The independence requirements for directors are set out in National Instrument 52-110, Audit Committees (NI 52-110). Under NI 52-110, a director is considered to be independent if they meet all of the following criteria:

  • They are not an officer or employee of the company or any of its affiliates.
  • They do not receive, directly or indirectly, any remuneration from the company, other than reasonable compensation for board and committee services.
  • They do not have any material financial relationship with the company or any of its affiliates.
  • They do not have any significant business or personal relationship with any of the company’s officers or directors.
  • They are not a director of another company that has a material business relationship with the company.
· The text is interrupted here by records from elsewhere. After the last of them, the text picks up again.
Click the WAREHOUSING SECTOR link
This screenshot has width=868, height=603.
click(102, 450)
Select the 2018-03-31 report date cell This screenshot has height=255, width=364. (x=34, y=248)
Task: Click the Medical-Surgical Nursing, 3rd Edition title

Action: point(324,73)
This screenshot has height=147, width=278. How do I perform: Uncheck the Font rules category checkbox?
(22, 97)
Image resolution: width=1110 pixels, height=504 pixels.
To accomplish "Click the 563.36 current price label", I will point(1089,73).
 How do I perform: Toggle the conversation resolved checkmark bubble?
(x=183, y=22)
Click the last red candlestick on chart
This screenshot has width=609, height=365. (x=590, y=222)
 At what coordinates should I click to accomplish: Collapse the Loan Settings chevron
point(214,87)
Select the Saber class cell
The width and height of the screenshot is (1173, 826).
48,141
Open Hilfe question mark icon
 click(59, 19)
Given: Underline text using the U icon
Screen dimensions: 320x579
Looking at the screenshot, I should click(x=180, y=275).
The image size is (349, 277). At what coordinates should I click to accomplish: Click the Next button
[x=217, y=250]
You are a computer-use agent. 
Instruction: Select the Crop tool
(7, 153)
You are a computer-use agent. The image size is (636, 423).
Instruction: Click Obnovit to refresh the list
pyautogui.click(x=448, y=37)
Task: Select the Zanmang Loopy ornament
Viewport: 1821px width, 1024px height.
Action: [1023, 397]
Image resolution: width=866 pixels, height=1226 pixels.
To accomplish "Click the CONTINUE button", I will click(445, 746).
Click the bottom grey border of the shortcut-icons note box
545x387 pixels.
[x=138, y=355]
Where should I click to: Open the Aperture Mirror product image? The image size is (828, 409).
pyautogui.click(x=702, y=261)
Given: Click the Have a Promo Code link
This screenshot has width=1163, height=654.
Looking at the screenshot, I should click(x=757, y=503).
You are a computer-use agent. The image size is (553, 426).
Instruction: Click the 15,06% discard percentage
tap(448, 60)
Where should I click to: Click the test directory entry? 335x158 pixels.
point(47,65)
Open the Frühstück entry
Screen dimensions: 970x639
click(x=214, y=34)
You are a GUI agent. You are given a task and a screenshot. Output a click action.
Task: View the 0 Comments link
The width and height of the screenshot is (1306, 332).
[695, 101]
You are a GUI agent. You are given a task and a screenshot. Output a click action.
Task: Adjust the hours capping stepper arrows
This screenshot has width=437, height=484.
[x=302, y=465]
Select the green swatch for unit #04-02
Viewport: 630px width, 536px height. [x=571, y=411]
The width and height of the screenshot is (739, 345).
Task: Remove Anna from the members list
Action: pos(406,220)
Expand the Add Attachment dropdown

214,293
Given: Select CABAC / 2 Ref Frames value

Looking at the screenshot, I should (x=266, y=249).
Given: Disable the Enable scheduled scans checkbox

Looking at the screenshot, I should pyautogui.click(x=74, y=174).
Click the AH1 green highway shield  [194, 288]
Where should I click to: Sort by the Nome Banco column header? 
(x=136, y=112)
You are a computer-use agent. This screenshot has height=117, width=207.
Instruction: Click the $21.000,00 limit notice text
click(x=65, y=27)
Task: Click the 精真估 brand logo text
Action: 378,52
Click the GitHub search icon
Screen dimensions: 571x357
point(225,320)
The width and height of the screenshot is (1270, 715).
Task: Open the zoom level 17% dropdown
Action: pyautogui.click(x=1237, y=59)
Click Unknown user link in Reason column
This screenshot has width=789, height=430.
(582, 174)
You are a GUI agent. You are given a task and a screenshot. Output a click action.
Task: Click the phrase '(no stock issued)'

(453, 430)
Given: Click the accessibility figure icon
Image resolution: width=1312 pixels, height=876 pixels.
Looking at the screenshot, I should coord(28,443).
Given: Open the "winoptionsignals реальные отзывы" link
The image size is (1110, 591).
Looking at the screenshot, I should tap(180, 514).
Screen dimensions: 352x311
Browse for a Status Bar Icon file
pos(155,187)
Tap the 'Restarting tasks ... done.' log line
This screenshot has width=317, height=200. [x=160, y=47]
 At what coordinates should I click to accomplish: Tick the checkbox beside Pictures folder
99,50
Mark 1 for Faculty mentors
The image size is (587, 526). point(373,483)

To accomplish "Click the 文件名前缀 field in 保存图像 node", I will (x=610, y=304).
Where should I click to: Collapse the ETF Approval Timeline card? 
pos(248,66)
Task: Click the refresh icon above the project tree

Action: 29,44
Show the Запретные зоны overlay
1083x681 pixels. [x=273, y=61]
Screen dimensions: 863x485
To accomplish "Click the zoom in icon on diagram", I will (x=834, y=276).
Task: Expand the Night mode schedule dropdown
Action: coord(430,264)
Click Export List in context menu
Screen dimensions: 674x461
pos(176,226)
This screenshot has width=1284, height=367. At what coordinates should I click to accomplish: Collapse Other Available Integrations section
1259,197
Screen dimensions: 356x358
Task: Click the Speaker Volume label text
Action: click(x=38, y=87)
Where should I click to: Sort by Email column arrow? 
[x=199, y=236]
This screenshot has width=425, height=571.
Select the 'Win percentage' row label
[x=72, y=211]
In addition to the general independence requirements above, NI 52-110 also sets out more specific independence requirements for audit committee members. For example, audit committee members must be independent of management and must not have any material financial interest in the company or any of its affiliates.

Public companies are required to disclose the independence of their directors in their annual corporate governance disclosure. This disclosure includes information on the directors’ financial relationships with the company and its affiliates, as well as any material business or personal relationships that the directors have with management.

Why are independence requirements for directors important?

Director independence is important for a number of reasons. First, it helps to ensure that the board is able to exercise its independent judgment in the best interests of the company. Second, it helps to reduce the risk of conflicts of interest. Third, it can help to improve the quality of board decision-making.

Conclusion

The independence requirements for directors are designed to help ensure that boards can make decisions that are in the best interests of the company and its shareholders. Companies should carefully consider the independence of their directors and make sure that they meet or exceed the applicable requirements.